Cloning, expression, purification, and characterization of glutamate decarboxylase (Rv3432c) from Mycobacterium tuberculosis.

Abstract

Glutamate decarboxylase (Gad), a pyridoxal 5'-phosphate (PLP)-dependent enzyme, catalyzes the conversion of glutamate to γ-aminobutyric acid (GABA), consuming a proton in the process and thereby contributing to intracellular pH homeostasis in bacteria. However, the presence and function of the Gad-dependent mechanism in mycobacteria remain largely unexplored. This study aimed to characterize Gad activity in Mycobacterium tuberculosis (Mtb). We detected Gad activity in live cells of both Mtb and Mycobacterium smegmatis (MS). Gad activity and GABA was also detected in cell lysates of Mtb and MS. The gadB gene from Mtb was cloned, expressed, and GadB protein was purified under native conditions using MS as an expression host. Initial attempts to express GadB in Escherichia coli (E. coli) resulted in the overexpressed protein being present in the insoluble fraction and was enzymatically inactive when purified under denaturing conditions.

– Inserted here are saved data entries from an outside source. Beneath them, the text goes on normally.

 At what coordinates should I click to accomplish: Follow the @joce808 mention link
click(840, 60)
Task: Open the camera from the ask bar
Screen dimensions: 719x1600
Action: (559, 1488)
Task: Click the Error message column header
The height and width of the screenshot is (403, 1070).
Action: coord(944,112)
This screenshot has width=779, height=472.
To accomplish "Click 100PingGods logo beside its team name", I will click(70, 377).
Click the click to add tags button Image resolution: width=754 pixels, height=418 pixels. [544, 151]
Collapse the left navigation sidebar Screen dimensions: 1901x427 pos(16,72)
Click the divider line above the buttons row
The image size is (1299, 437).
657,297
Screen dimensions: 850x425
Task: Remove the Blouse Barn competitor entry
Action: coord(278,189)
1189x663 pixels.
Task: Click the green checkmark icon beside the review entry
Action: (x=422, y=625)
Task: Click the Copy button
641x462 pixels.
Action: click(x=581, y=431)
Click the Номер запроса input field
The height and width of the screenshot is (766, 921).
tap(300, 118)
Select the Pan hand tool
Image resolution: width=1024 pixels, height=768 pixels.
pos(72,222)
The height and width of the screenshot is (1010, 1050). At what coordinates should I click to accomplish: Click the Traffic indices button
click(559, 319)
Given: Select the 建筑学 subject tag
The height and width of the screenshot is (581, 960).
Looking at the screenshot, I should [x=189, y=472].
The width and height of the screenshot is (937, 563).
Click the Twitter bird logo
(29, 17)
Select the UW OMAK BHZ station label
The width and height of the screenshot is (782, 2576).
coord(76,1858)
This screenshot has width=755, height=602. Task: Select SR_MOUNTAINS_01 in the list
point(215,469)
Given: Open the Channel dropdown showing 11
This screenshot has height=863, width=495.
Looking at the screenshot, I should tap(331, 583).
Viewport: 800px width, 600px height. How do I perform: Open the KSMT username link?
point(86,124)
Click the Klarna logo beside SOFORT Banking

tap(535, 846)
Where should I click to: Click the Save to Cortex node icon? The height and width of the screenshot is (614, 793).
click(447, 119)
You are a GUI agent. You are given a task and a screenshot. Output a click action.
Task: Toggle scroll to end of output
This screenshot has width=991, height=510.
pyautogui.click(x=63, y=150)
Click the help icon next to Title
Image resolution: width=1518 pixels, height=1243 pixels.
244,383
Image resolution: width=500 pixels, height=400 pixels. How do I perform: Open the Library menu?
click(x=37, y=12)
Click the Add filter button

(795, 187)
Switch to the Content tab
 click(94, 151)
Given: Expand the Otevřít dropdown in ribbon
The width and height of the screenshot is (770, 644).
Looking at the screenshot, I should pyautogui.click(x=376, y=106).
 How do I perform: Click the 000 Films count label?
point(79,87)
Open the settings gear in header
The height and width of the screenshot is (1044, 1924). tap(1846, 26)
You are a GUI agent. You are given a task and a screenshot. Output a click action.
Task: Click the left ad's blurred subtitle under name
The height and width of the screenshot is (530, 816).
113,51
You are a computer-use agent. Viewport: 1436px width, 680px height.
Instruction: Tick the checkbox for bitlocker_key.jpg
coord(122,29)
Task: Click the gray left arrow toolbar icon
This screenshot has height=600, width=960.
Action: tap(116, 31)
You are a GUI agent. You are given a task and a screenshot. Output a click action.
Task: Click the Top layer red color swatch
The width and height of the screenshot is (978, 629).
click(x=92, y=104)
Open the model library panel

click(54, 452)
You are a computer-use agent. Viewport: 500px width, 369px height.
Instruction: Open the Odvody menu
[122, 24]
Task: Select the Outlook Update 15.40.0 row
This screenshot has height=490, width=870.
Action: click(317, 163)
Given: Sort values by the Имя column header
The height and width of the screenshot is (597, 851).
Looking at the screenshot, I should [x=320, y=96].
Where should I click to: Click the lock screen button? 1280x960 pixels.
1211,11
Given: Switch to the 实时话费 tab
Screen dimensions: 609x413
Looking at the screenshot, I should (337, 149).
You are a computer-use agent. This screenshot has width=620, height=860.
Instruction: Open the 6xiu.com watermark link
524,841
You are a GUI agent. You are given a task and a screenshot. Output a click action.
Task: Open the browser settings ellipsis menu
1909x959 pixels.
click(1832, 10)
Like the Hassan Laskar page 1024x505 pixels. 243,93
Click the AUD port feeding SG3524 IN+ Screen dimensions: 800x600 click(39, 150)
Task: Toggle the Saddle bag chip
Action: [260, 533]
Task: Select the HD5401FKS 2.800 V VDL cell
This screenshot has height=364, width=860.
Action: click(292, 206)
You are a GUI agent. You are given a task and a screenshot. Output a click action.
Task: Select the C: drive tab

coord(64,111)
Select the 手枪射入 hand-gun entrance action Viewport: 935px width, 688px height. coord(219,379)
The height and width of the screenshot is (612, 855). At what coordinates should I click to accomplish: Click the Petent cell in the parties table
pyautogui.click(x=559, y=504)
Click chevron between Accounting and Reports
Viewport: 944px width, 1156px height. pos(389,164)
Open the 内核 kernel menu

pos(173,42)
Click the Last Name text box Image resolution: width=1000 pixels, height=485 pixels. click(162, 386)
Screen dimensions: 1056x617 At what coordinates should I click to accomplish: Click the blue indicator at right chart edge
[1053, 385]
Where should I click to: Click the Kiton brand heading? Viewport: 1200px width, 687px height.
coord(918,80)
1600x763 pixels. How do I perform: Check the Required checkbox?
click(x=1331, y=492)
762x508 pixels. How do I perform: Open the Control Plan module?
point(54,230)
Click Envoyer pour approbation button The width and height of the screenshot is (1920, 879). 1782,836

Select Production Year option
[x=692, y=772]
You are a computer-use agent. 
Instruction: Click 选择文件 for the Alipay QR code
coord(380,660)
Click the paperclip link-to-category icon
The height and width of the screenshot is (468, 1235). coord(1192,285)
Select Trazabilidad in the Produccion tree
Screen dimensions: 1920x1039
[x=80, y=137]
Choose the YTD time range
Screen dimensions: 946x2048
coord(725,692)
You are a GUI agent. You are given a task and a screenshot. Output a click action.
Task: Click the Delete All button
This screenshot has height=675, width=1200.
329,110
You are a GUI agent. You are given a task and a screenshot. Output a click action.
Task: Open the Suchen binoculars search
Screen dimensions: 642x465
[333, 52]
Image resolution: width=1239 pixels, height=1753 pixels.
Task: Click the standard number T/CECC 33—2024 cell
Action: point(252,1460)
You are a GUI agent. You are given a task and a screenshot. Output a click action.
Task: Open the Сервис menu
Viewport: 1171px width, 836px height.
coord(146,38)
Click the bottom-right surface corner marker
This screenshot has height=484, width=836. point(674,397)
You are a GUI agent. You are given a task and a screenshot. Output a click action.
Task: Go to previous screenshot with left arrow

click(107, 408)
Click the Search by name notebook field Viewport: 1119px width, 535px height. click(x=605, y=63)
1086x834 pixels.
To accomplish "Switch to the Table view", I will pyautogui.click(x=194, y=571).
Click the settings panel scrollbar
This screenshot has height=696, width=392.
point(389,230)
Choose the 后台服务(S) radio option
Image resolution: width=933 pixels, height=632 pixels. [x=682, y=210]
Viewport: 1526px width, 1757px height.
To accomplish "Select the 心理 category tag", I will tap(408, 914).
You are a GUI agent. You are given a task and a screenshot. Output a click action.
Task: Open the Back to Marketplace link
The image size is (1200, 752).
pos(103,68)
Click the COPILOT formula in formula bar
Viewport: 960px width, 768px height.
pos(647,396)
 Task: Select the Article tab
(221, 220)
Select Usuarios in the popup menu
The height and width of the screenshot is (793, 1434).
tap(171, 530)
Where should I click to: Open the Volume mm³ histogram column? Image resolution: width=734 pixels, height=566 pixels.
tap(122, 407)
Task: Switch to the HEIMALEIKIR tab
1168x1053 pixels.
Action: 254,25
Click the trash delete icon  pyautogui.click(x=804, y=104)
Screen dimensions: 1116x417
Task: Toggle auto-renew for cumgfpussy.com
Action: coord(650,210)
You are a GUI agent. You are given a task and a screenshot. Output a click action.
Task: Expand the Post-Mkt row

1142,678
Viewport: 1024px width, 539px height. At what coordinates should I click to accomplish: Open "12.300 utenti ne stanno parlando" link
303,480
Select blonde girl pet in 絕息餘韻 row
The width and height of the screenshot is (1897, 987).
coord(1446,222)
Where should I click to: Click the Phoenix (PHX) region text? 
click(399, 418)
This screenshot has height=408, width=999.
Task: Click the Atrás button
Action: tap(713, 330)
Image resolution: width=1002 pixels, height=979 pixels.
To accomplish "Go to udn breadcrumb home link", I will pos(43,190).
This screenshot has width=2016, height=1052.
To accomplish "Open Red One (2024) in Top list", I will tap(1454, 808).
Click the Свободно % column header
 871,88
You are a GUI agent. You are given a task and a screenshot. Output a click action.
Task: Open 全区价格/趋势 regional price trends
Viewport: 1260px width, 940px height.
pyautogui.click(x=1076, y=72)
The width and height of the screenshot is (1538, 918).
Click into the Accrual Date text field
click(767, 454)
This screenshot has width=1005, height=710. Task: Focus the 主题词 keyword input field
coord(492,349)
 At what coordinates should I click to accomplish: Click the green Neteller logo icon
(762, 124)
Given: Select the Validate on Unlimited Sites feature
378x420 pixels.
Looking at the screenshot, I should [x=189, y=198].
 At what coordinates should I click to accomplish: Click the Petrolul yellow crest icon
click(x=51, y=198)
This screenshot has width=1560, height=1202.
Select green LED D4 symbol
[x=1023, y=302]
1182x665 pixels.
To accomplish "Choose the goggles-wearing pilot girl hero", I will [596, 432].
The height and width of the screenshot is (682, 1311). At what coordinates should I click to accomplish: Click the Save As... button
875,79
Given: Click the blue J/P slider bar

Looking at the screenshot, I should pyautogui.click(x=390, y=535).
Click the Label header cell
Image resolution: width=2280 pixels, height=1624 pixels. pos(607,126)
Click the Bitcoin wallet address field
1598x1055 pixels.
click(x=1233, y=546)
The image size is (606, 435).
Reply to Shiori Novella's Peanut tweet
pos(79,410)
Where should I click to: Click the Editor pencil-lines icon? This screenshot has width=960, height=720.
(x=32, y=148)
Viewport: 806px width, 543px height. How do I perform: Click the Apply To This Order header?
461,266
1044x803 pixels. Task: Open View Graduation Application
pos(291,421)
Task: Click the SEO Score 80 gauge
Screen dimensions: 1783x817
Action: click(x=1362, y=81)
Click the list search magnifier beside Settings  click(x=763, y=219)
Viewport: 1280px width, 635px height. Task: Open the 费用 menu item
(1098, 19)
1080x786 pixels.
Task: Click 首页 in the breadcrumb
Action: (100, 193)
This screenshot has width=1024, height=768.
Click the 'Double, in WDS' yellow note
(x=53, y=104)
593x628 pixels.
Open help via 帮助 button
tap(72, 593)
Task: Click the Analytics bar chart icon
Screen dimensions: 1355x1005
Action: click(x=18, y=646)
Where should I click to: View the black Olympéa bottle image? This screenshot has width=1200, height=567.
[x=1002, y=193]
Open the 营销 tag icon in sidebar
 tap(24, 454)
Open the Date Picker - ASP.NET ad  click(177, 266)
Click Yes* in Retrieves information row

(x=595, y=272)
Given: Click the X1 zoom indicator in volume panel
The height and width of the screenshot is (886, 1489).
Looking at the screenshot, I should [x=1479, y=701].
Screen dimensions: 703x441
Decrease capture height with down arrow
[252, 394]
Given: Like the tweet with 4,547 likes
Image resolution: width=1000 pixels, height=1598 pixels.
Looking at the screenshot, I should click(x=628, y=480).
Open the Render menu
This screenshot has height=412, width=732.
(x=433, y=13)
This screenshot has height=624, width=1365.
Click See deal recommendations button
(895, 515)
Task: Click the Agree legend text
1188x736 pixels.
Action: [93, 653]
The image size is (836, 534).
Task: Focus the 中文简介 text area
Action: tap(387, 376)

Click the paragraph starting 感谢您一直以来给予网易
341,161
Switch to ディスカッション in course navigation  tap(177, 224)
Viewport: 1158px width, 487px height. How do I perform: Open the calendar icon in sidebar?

Subsequently, an acetamide-inducible expression system was employed in MS for successful overexpression and purification of recombinant GadB. 6 × His-GadB was purified using immobilized metal affinity chromatography, and its molecular weight was determined to be ~ 51.2 kDa by SDS-PAGE. The purified 6 × His-GadB enzyme was active at both neutral and acidic pH. Its activity was found to be PLP-dependent, with optimal activity at pH 7.2 and 50°C. These findings suggest that Gad is expressed in Mtb both in normal and in acidic medium, supporting the possible existence of a Gad-dependent acid resistance mechanism in Mtb.